I'm not sure what to feel about this disclosure and others WikiLeaks has been a part of. It seems dangerous to me to just release all these documents. I'm confident it's illegal for an employee of the U.S. government to share this documents. I'm confused as to what WikiLeaks hopes to accomplish. Is the release of information the objective? Is it striving for a more open-source society and does the release of these documents help to achieve that goal? I think more transparency is better, but I hesitate to embrace the release because I'm not convinced WikiLeaks fully considers what disclosure of people's names in these documents could mean for them or their families.

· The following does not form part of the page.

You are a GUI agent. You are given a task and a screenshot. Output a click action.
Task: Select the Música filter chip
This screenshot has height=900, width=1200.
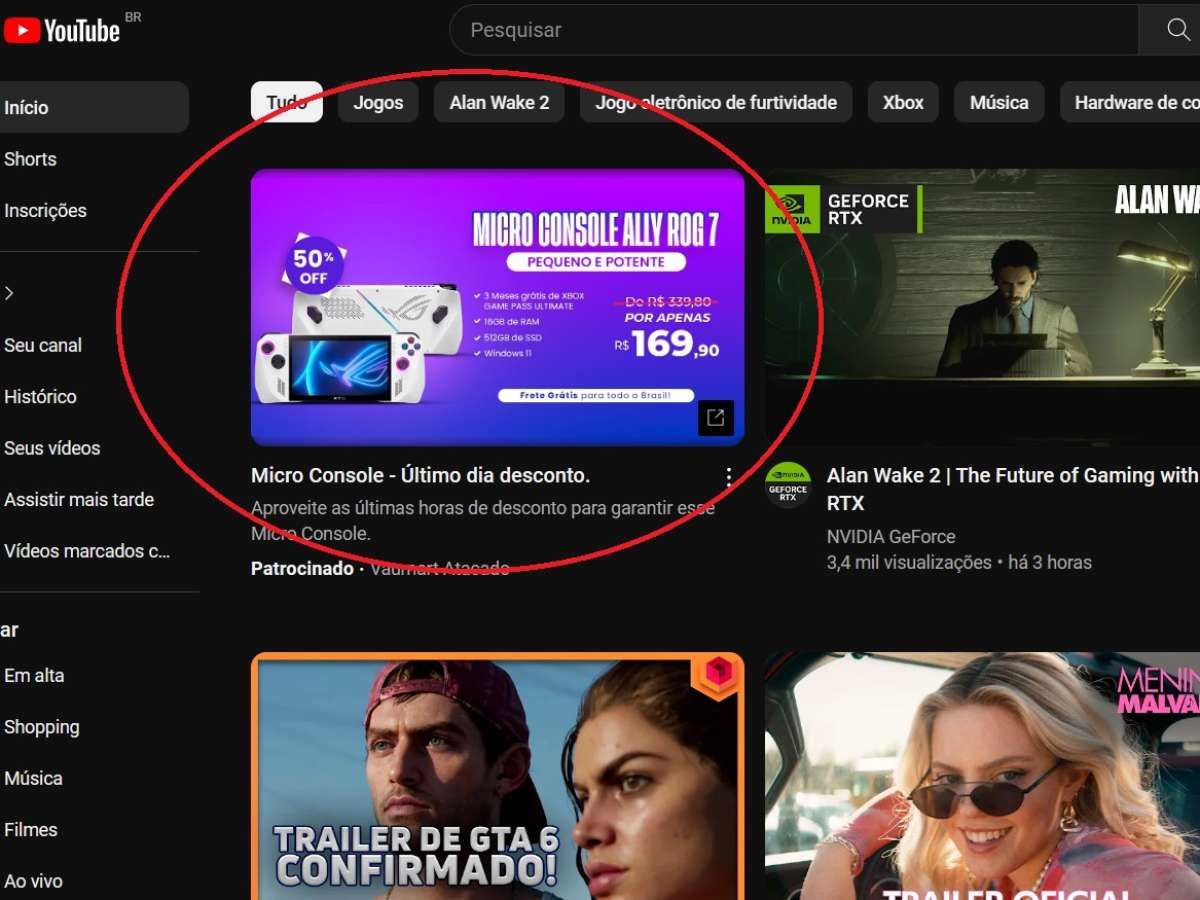tap(998, 103)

After some thinking out loud, let's clarify a couple things:
1) While some of the drama described is juicy, the cables don't really reveal anything we didn't already know. It was largely the same with the previous releases. We get more detail and we get names, but the narrative isn't markedly different.
2) This and the prior releases are not similar to and should not be compared to the release of The Pentagon Papers. Disregard what you hear from Daniel Ellsberg. I think he's bought in to his own mystique too much. Mr. Ellsberg did a public service by leaking a study of U.S. involvement in Vietnam over the course of several decades. It was a document vetted and edited to provide a full picture and not simply bits of chatter with people's names in it.
Again, I still don't know what to make of WikiLeaks and its disclosure of confidential U.S. documents, but I think it's clear the disclosure is not an act of heroism.